Biomedical and Health Sciences
Zhang, Maximilian (School: Bergen County Academies)
Non-small cell lung cancer (NSCLC) remains one of the most prominent causes of cancer-related deaths across populations despite advancing treatment options. NSCLC is typically treated with a drug regimen including the chemotherapeutic, cisplatin, which induces DNA damage and cellular apoptosis through the DNA damage response (DDR). However, high-dosage chemotherapeutics have been demonstrated to induce cytotoxicity in normal cells, reduce quality of life, and promote secondary cancer lineages to form.
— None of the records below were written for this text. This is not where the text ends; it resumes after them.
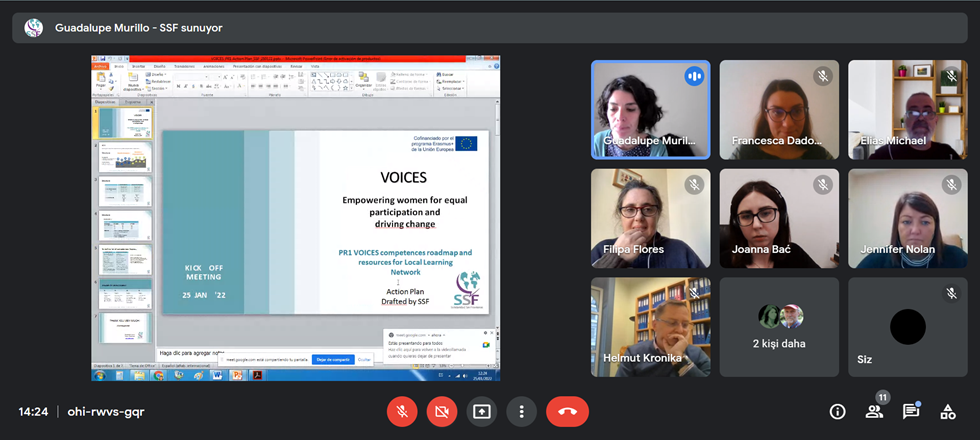Screen dimensions: 980x440
Task: Leave the call with the red hang-up button
Action: click(x=567, y=411)
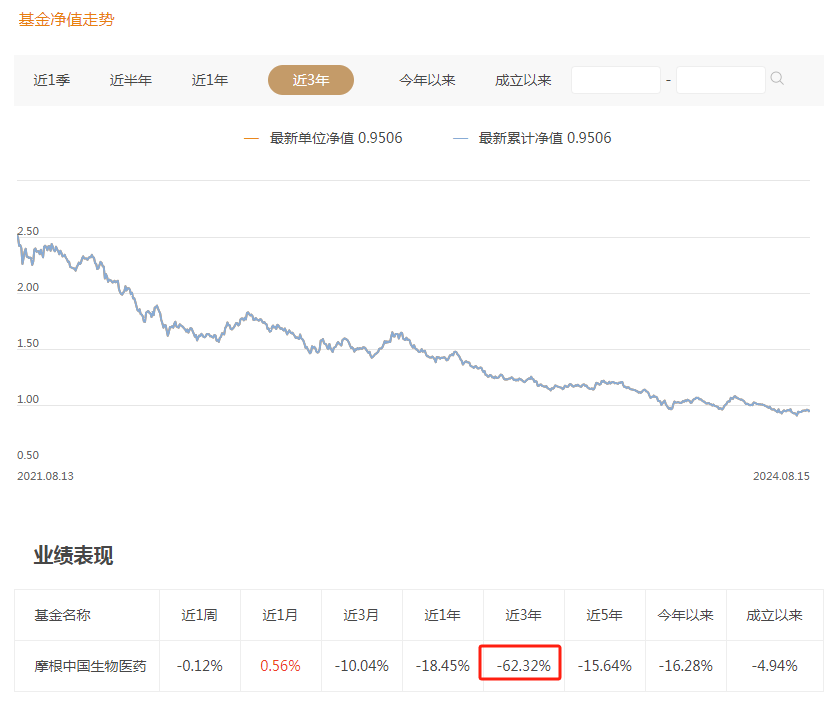Click the 2021.08.13 start date label
837x710 pixels.
[x=47, y=476]
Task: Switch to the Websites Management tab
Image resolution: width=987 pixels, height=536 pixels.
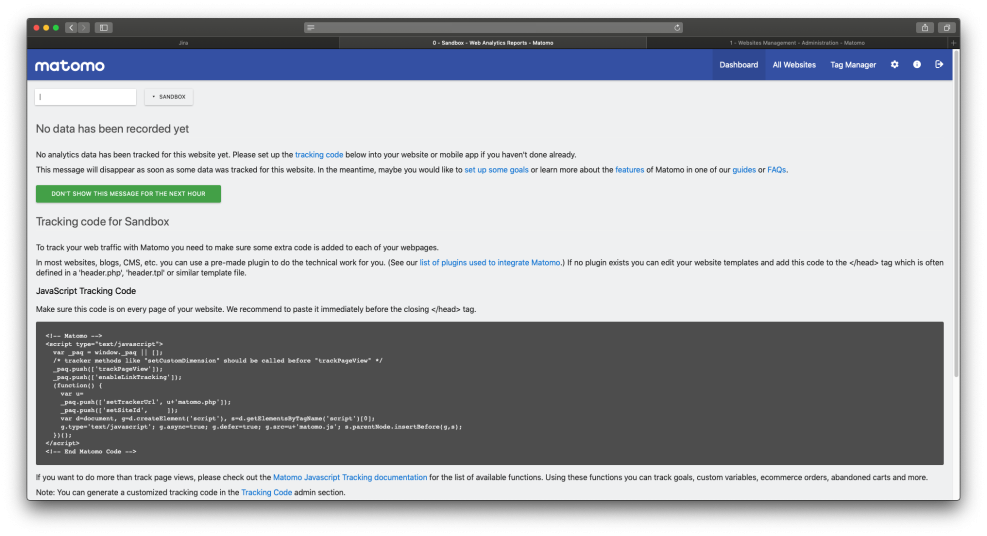Action: coord(797,43)
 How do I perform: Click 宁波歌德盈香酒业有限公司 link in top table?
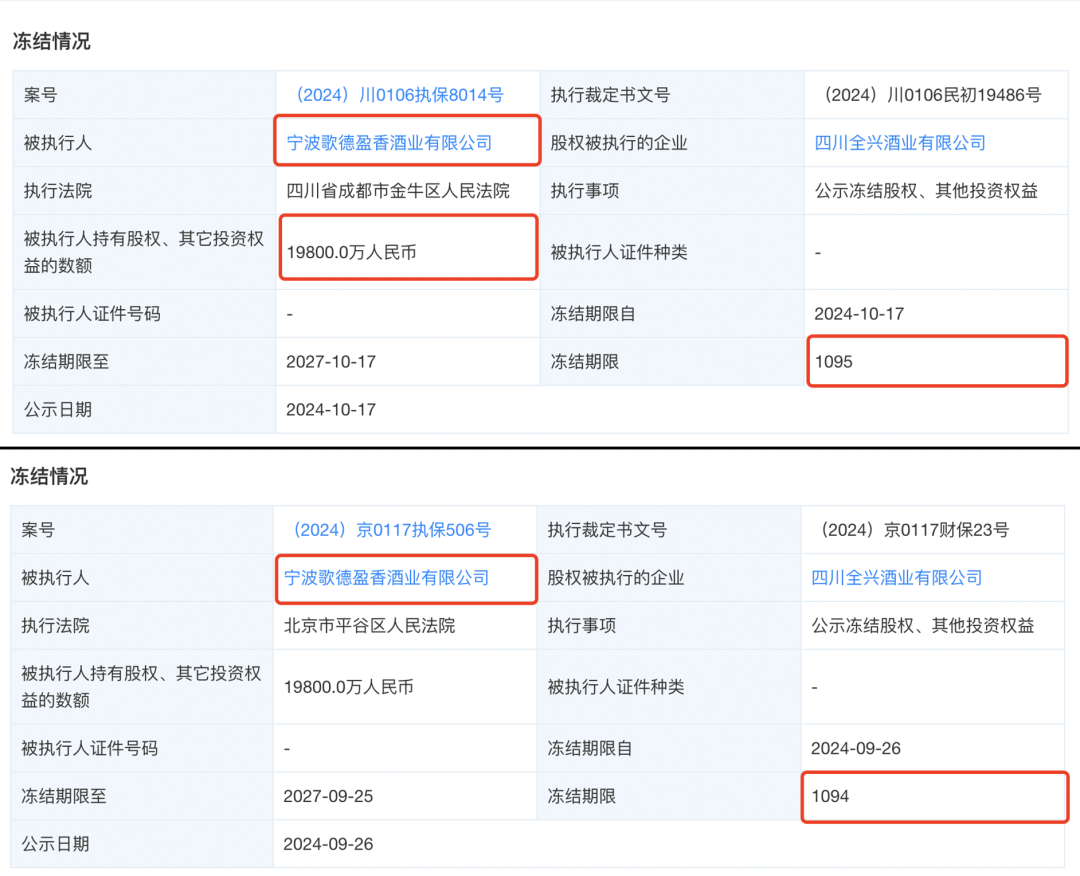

This study analyzes PIF1, a 5'-to-3' DNA helicase as a potential target to reduce the chemotherapeutic dosage needed for an effective treatment. PIF1 is suggested to be involved in several functions including telomere maintenance and the initiation of the DDR. However, current research under oncogenic conditions is inconsistent, and primarily focused in Saccharomyces cerevisiae models. In this study, PIF1 upregulation through a stable transfection into NSCLC cell line A549, demonstrated increased phosphorylated H2AX expression and preferentially inactivated telomerase at elongated telomeres. Furthermore, results suggest that PIF1-cisplatin combination therapy caused a significantly higher rate of apoptosis than cisplatin alone through the wild-type p53 apoptotic pathway. Thus, this study advocates PIF1’s potential to enhance low-dosage chemotherapeutics as PIF1 1) elongates and stabilizes telomeres, consequently reducing mutations and 2) initiates the DDR, inducing apoptosis. This study also works to develop a novel transportation plasmid to target cancer in a microfluidic lung environment. Focusing on cancer-expressed calpain cleavage sites and D-box motifs, and entering the cell through exosomal delivery, this protein may have the potential to target NSCLC in vivo.